To Jesper Ekström in his guide Methods in Media and Communication research (2019), ethnography is defined as the field that seeks to understand the relationship between humans and the society they inhabit. This can mean analyzing specific cultures, like digital activist culture for example, and what the relationship is between those who interact and the space they interact with.
Why did we choose this method?
- In our research there is a certain focus on the content that the teenagers consume, and not just their own evaluations of the digital space. This means that our goal aligns with the ethnographic goal of participating in a space, as a researcher.
- Our main question is letting the youth decide what they see as meaningful acts through the diaries and interviews. We find this ethnographic approach fitted to our questions because we see it as a goal to gain an open understanding of how youth consume news through both on and offline spaces.
- For us, our focus is on casual news users, specifically youth, and their relationship to the current news media landscape.
Qualitative, not quantitative!
The study consisted of two interviews over Zoom, where the first interview aimed at answering the question of where youth find information. In the first interview we also let the youth discuss different modes of media consumption seen among their peers and evaluate which sources they thought were the most and the least productive. They also got to discuss their perceptions of their own consumption, what their consumption looked like day to day and how they evaluated their sources. After the first interview we asked the participants to keep a diary of their interactions with the content they would find for the next two weeks.
For the timeframe of the study, we chose two weeks for diary keeping. We chose not to put restrictions in the diaries for specific platforms. In the diaries the teens were asked to log anything they saw during the two weeks, on any platform, that piqued their interest.

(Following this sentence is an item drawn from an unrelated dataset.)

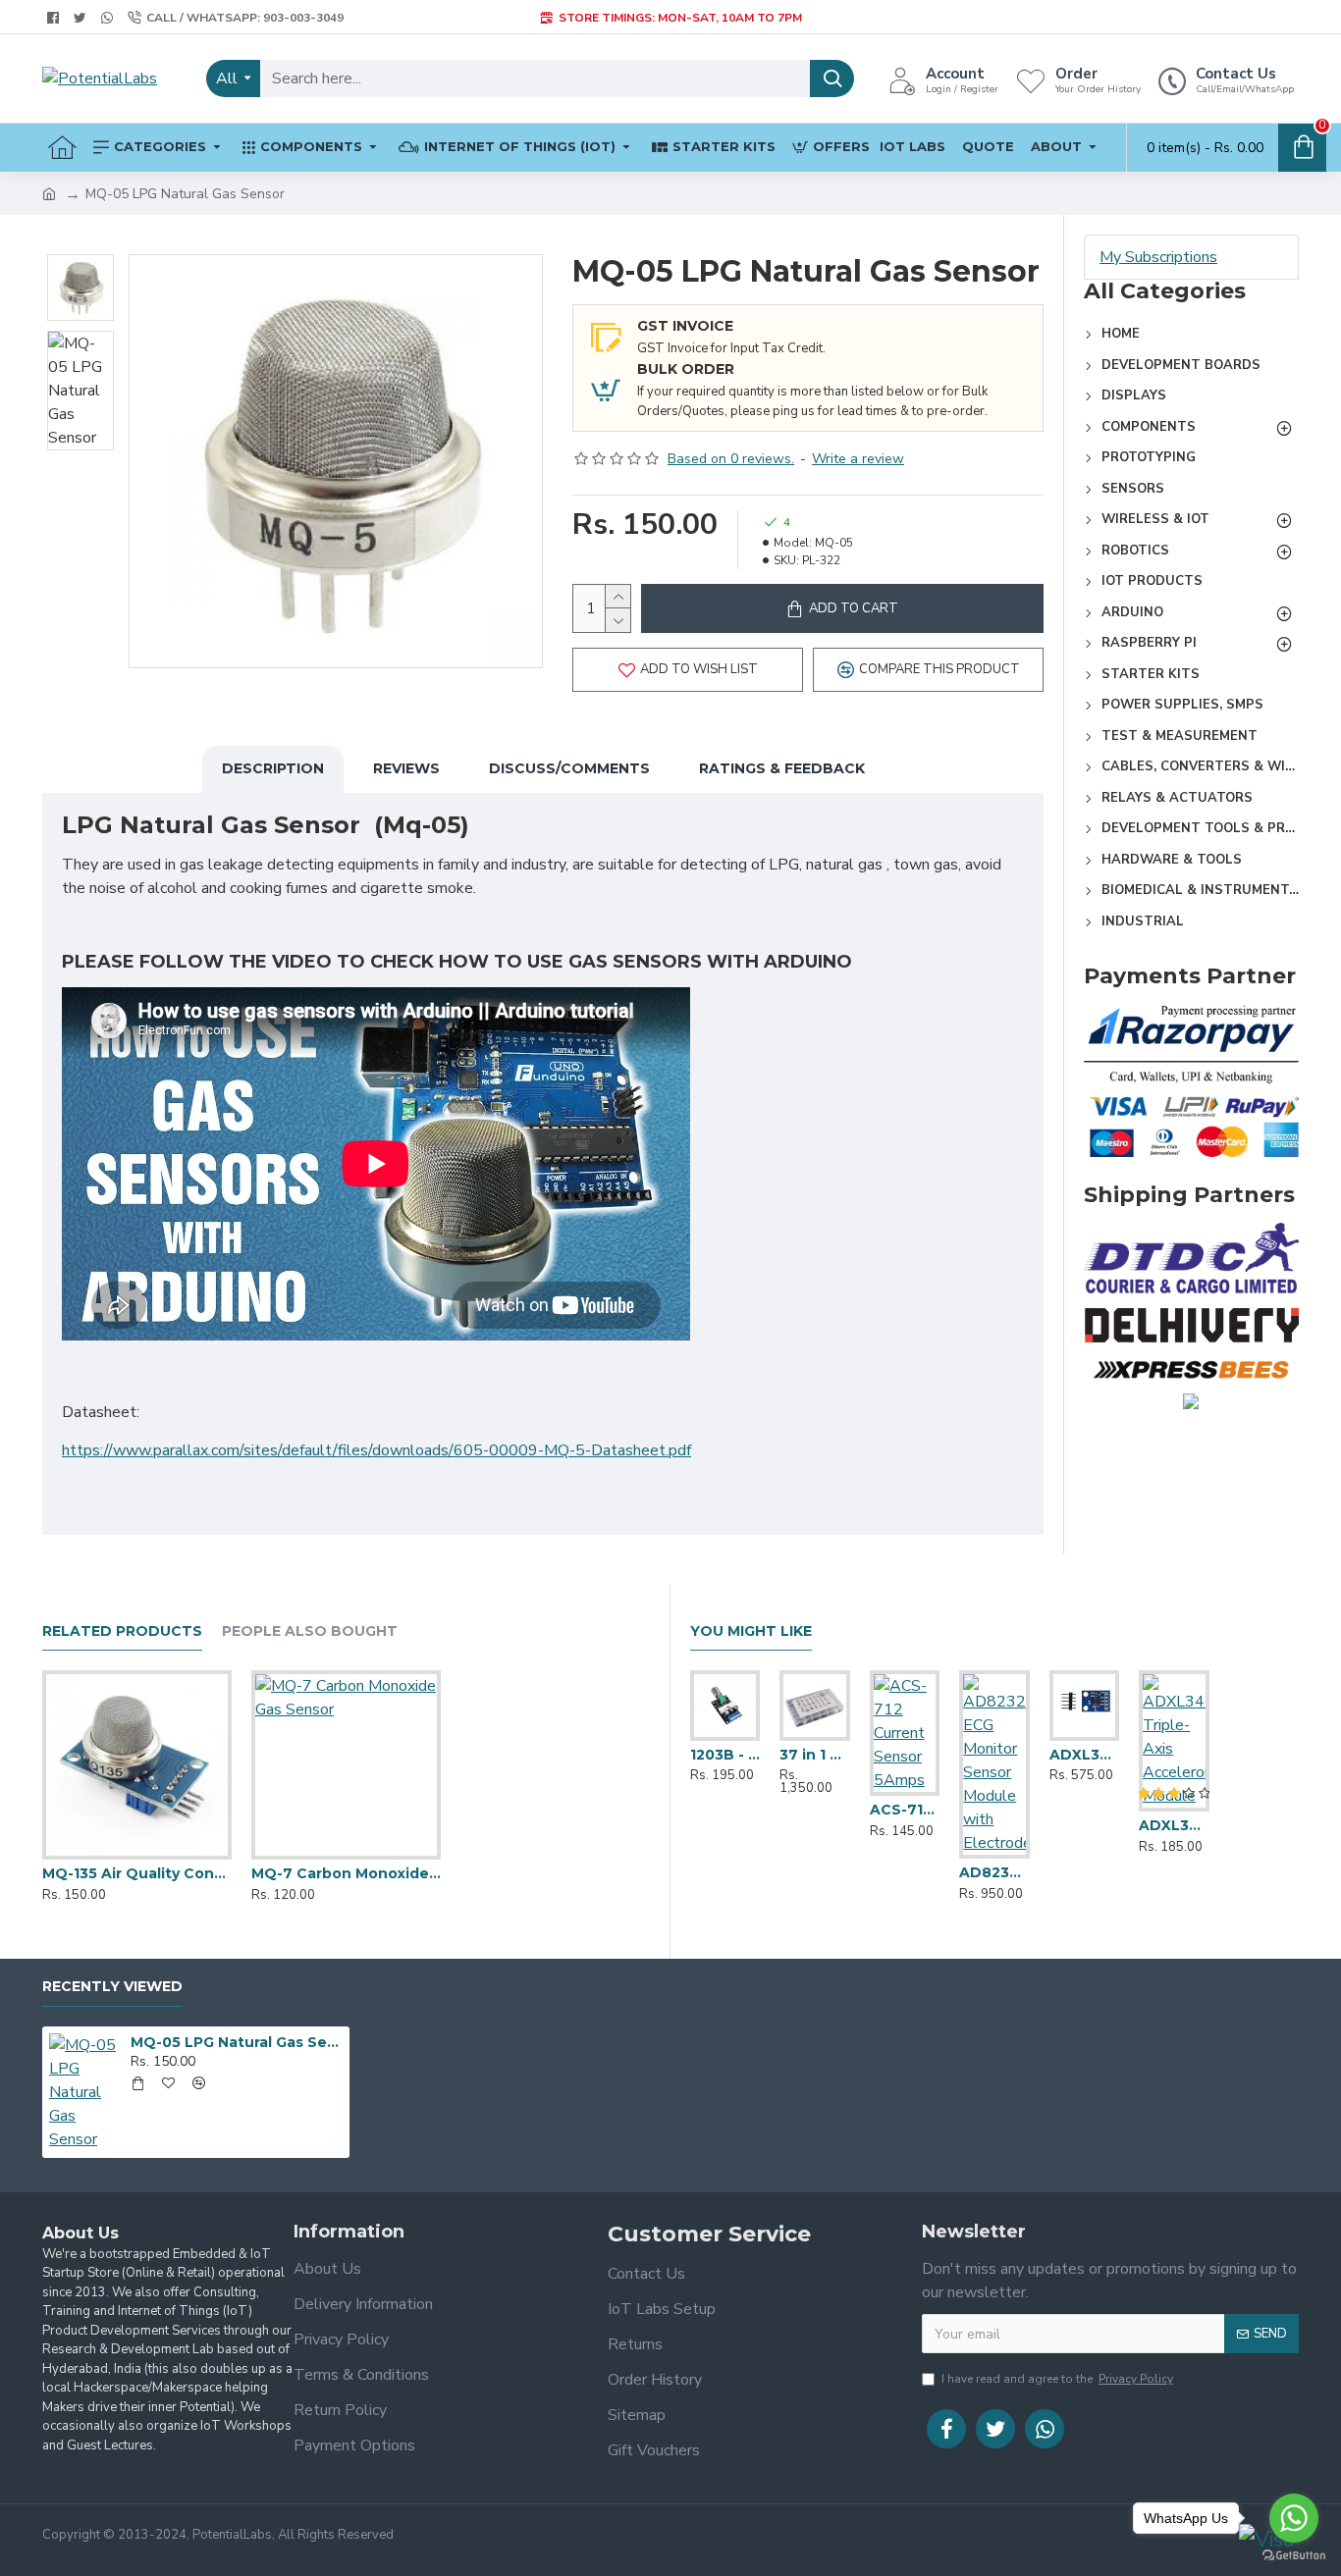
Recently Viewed (112, 1986)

This could be entertainment, news-related content, activist content or otherwise. We let the youth decide for themselves what this would mean, as long as it had a societal relevance to them.
After the completion of the two weeks we conducted a second interview, discussing topics that came up in the diaries. Here we wanted to know more specifically how they reasoned when it came to things they actually consumed and discuss the channels through which they communicated.